Sıkıştırılan varlık iki psikolojiden birini yaşar. Korku içinde boğulmak ya da ölümü pahasına kendisini sıkıştıran varlığın üzerine yürümek. Korku sınırının aşıldığı noktada korku büyük bir güce dönüşür. Eğer gelecek belirsiz ise, sadece geçmiş değil gelecek de çalınmışsa, eğer yaşamak, yaşamı değerli kılmıyorsa, yaşamı değerli kılmak için insanlar kendilerinden geçmeyi göze alırlar.
Ölümden korkmayan bir insanı, ölüme bağışıklık kazanmış bir insanı neyle korkutabilirsiniz? Eğer insanlara varlığını sonsuza adayacak ölümden başka bir şey bırakılmamışsa.
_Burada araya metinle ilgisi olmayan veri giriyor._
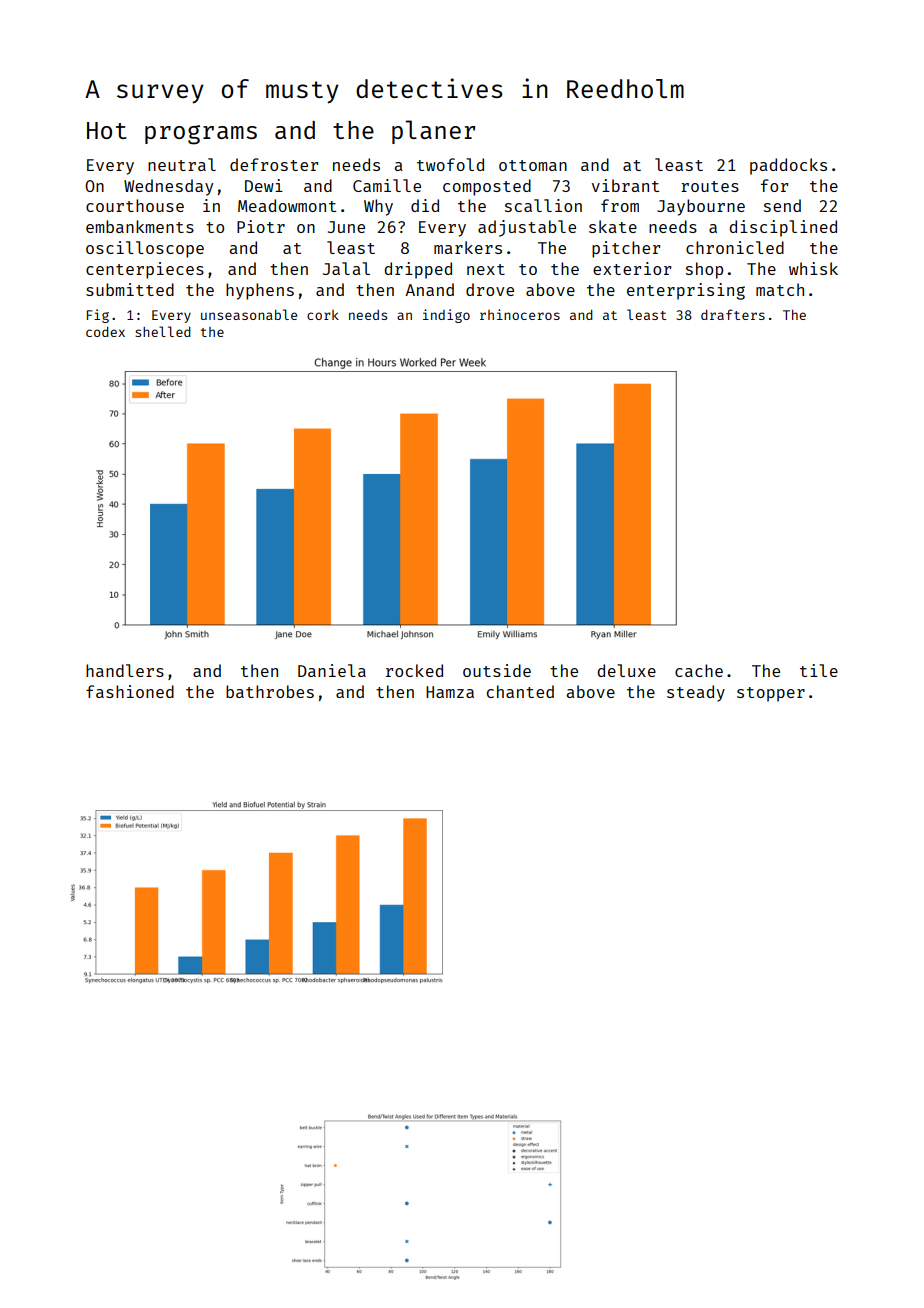 This screenshot has height=1308, width=924. What do you see at coordinates (130, 691) in the screenshot?
I see `fashioned` at bounding box center [130, 691].
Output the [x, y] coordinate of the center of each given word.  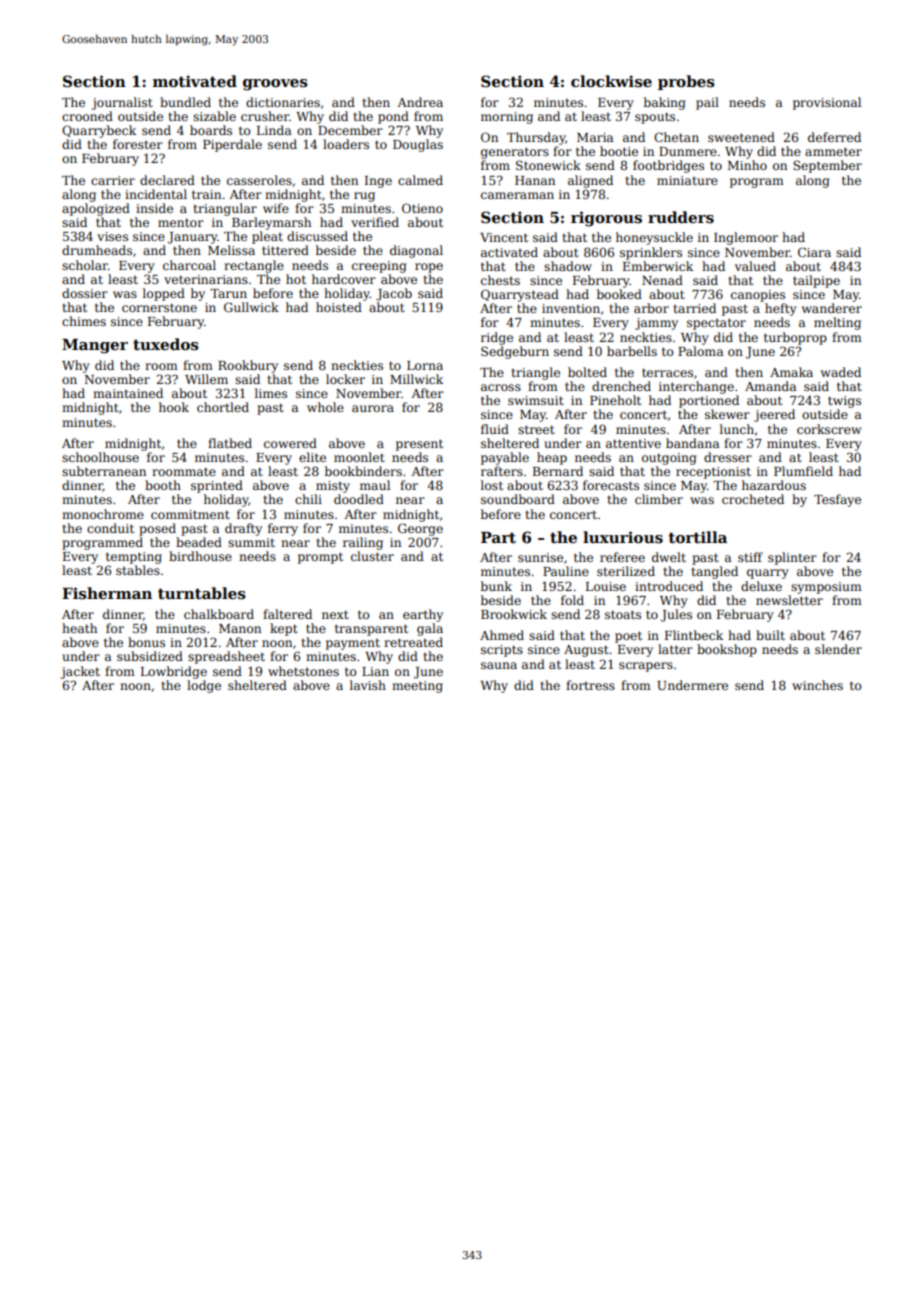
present [419, 445]
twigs [844, 402]
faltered [287, 614]
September [827, 166]
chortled [223, 407]
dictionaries [283, 102]
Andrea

Korku engelinin aşıldığı noktada, hiçbir korku yoktur.
 
Muhammed, / Babasının kucağına sığınmış ürkek bir kuş / Korkuyor göğün cehenneminden: / Koru beni babacığım, yukarda uçuşanlardan / Benim kanatlarım küçük, dayanmaz bu rüzgara / Ve ışıklar kör /
Muhammed, / Eve dönmek istiyor sadece / Bisiklet istemiyor, / İstemiyor yeni bir gömlek / Okul sırasına ulaşmak istiyor sadece / Sarf ve nahiv defterine… / Al beni babacığım, götür evimize / Ödevimi yapayım / Tamamlayayım ömrümü yavaş yavaş / Denizin kıyısında, hurmanın gölgesinde / Daha fazlası değil, daha fazlası değil.”*
 
* Filistinli mülteci şair Mahmud Derviş’in İsrail askerlerinin kurşunlarıyla öldürülen Muhammed’in anısına yazdığı şiirden.